__TAREA ASIGNADA A__:
Resume en dos oraciones el fragmento sobre la crisis del euro.
__TAREA ASIGNADA B__:
Escribe la continuación del fragmento sobre la crisis del euro a partir de su última oración.

__FRAGMENTO PROPORCIONADO__:
:::

Grecia está en el origen, pero no es el problema. Sólo el eslabón más débil, que se ofrece espontáneamente a la tempestad de los mercados para romper la cadena. El siguiente eslabón ni siquiera debiera ser España. Antes se hallan Portugal e incluso Irlanda. Pero éstos son demasiado pequeños. La tempestad quiere bocados mayores, para sacudir y romper la cadena entera. La cadena es el euro, la presa a abatir ahora. Pero el problema, la causa de la atmósfera de cataclismo de estos días, no son ni el fraude estadístico de los griegos, ni la impávida frialdad de los alemanes, ni la ceguera española ante la crisis. Todas estas actitudes irresponsables son cooperadores necesarios, pero no causantes de la crisis. El origen está en Europa y en el empeño cada vez más extendido entre los europeos de rechazar el único remedio que podría resolver sus males actuales y futuros, como es la creación de una unión política que proporcione los recursos presupuestarios, las políticas fiscales y la cohesión social y territorial que exige una moneda única.

:::

__REGISTROS MOSTRADOS__:

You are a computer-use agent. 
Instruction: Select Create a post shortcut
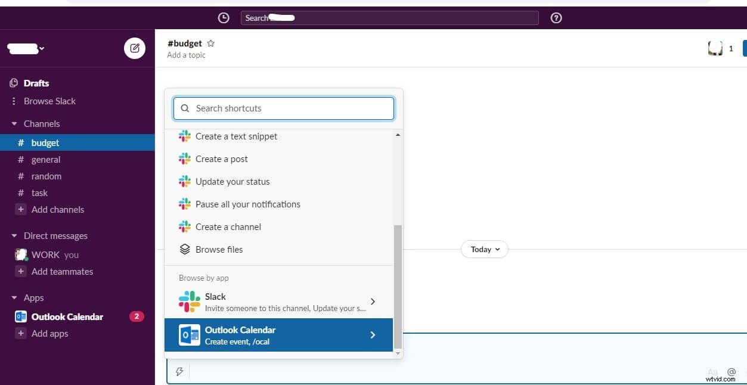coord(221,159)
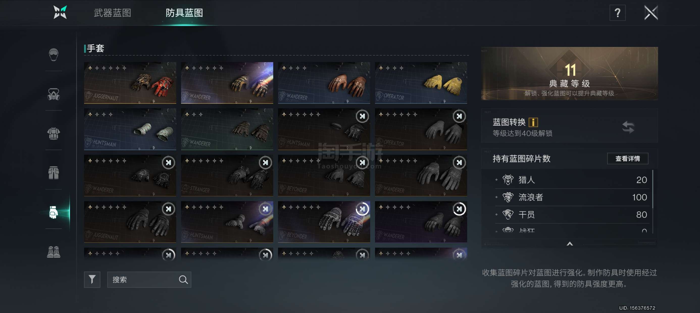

:::

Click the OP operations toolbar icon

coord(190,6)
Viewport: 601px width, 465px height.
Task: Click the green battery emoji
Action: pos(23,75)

:::

__RESPUESTA CORRECTA A__:
Grecia es solo el eslabón más débil de una cadena que es el euro, y la tempestad de los mercados busca bocados mayores que Portugal o Irlanda para romperla entera. La causa de la crisis no son el fraude estadístico griego, la frialdad alemana ni la ceguera española, sino el rechazo europeo a crear una unión política que aporte los recursos presupuestarios, las políticas fiscales y la cohesión social y territorial que exige una moneda única.

__RESPUESTA CORRECTA B__:
Los europeos, sin querer darnos cuenta, cada vez nos parecemos más a los norteamericanos

El periodista norteamericano Jacob Weisberg, director del periódico digital Slate, ha seguido estos días por encargo del diario británico The Guardian una jornada electoral de los tres candidatos británicos. El ejercicio de observación, según aclara su autor, es muy limitado para el ciudadano de un país al que le interesan muy poco las elecciones en Reino Unido, a pesar de la relación especial entre Washington y Londres siempre evocada desde esta última capital. Además, según confiesa alguien que vivió en Reino Unido en los tiempos de Thatcher, "el margen de diferencias entre las políticas propuestas por los tres partidos es sorprendentemente estrecho". No es ciertamente así como ven las cosas los británicos ni mucho menos los europeos. Pero está claro que la mirada lejana y extrañada del primo americano puede echar alguna luz novedosa sobre un enfrentamiento electoral tan previsible en ese eje horizontal entre derecha e izquierda con que todos los europeos leemos lo que va a suceder hoy en el Reino Unido.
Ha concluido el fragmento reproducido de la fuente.